Here's a pretty picture that shows the trend data since the first quarter of 2006:
So, the i platform did not do so badly as far as I can tell, and the AIX and Linux platform did OK, too. The real downer in the quarter was IBM's X64 server business. With Lenovo starting to sell clones of IBM's System x tower and rack machines (see Lenovo ThinkServer: The Sales Pitch Sounds Familiar for more on that), and IBM's STG under margin pressure--pretax income was down 21.6 percent to $223 million in Q3--you have to believe that IBM is wondering why it is building any low-cost, low-margin servers at all.
The answer, as Hewlett-Packard shows, is to have a vast base of customers that buy your gear and to cross-sell and up-sell the heck out of them. But IBM's abandonment of low-end and then high-end printers, networking gear and network services, disk drives, and PCs over the years shows IBM doesn't have a lot of patience.
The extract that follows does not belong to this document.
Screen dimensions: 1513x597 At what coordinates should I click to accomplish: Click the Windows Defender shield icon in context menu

And I can totally see IBM deciding that the only boxes it needs to actually make are high-end Power and mainframe boxes. The company hasn't made its own X64 servers except the BladeCenters and its very largest System x Xeon MP boxes for many years.
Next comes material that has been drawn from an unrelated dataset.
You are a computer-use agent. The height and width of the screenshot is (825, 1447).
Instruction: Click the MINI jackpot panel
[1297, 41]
Here's the important thing to see: As best as I can tell, "System i" sales have increased sequentially in all three quarters of 2008, just as they did in 2007. The bad part is that the System i had a decline in the first quarter, but you have to expect that as everyone was waiting for a Power6 lineup to come out in March or April. No major changes will come to the line in 2009, in terms of hardware, unless IBM has some other reasons for doing it--maybe a Power6+ speed bump, but that is a good thing. So there will not be a big transition to cope with. While the economy is not doing so hot, and business partners are seeing deferrals on deals in Q3 and Q4, if the economy stabilizes, people will find budget money in 2009 and IBM will probably have a better year in the i platform. And, hopefully, that stupid Legacy i category gets buried in Q1 2009, when Power5 and Power5+ machines are out of the catalog.